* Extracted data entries
---------------
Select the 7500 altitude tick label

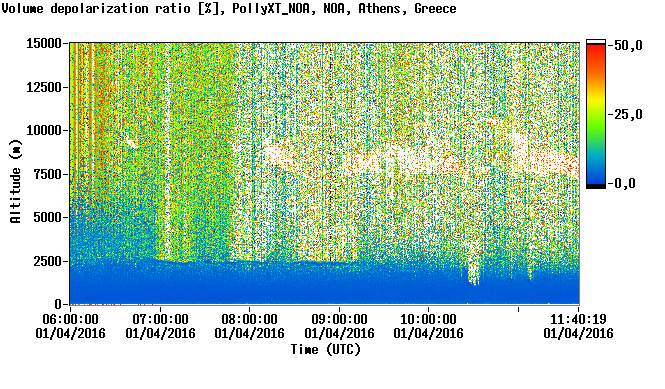tap(48, 174)
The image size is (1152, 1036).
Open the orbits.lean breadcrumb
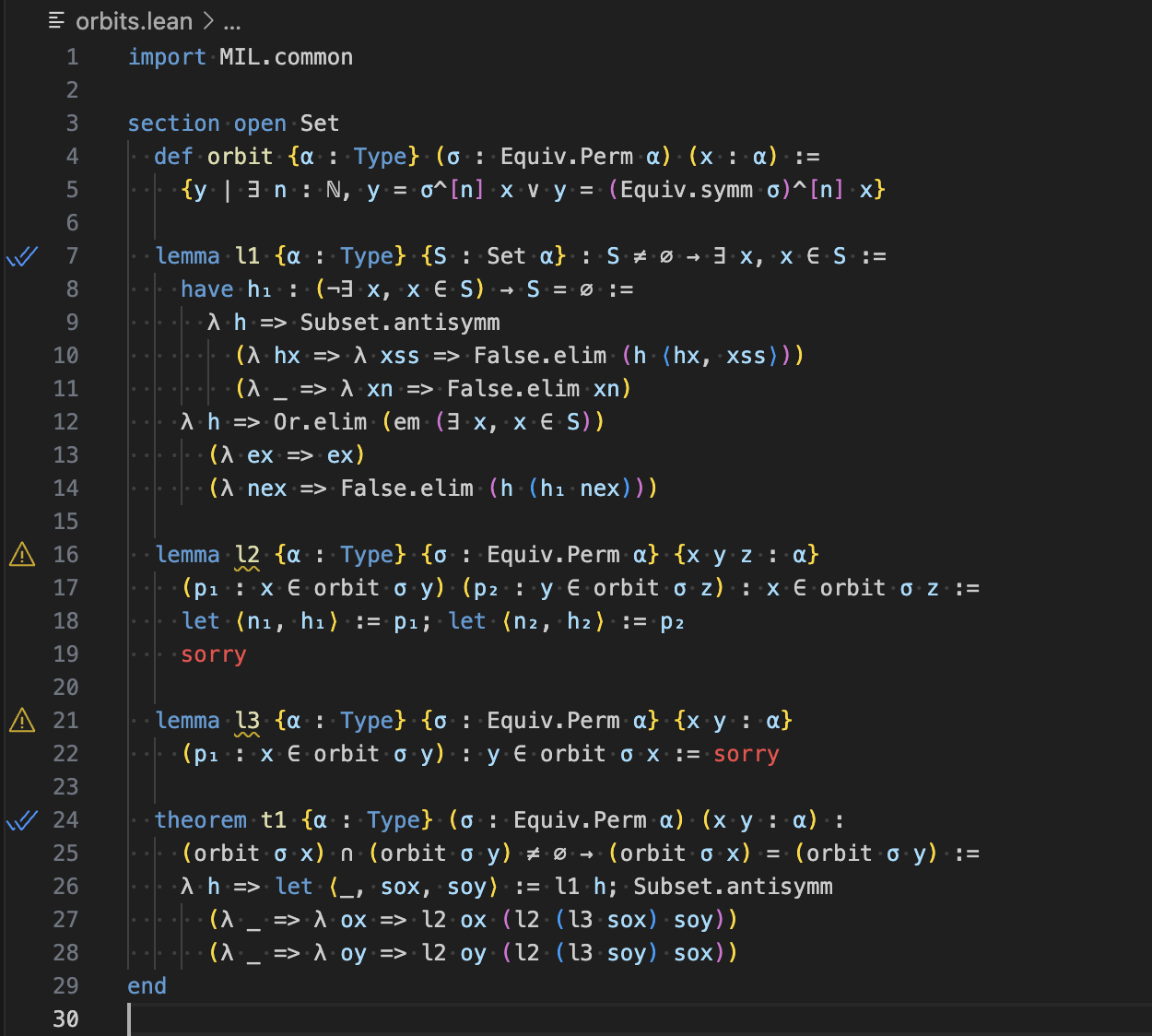[134, 20]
---------------
Arrange every line of the material as a Markdown table with the columns "No." and "Text", numbering the rows and skipping blank lines. Leave the pictures out of the table.

* ANSWER TO THE PROBLEM
| No. | Text |
|---|---|
| 1 | Select the 7500 altitude tick label |
| 2 | tap(48, 174) |
| 3 | The image size is (1152, 1036). |
| 4 | Open the orbits.lean breadcrumb |
| 5 | [134, 20] |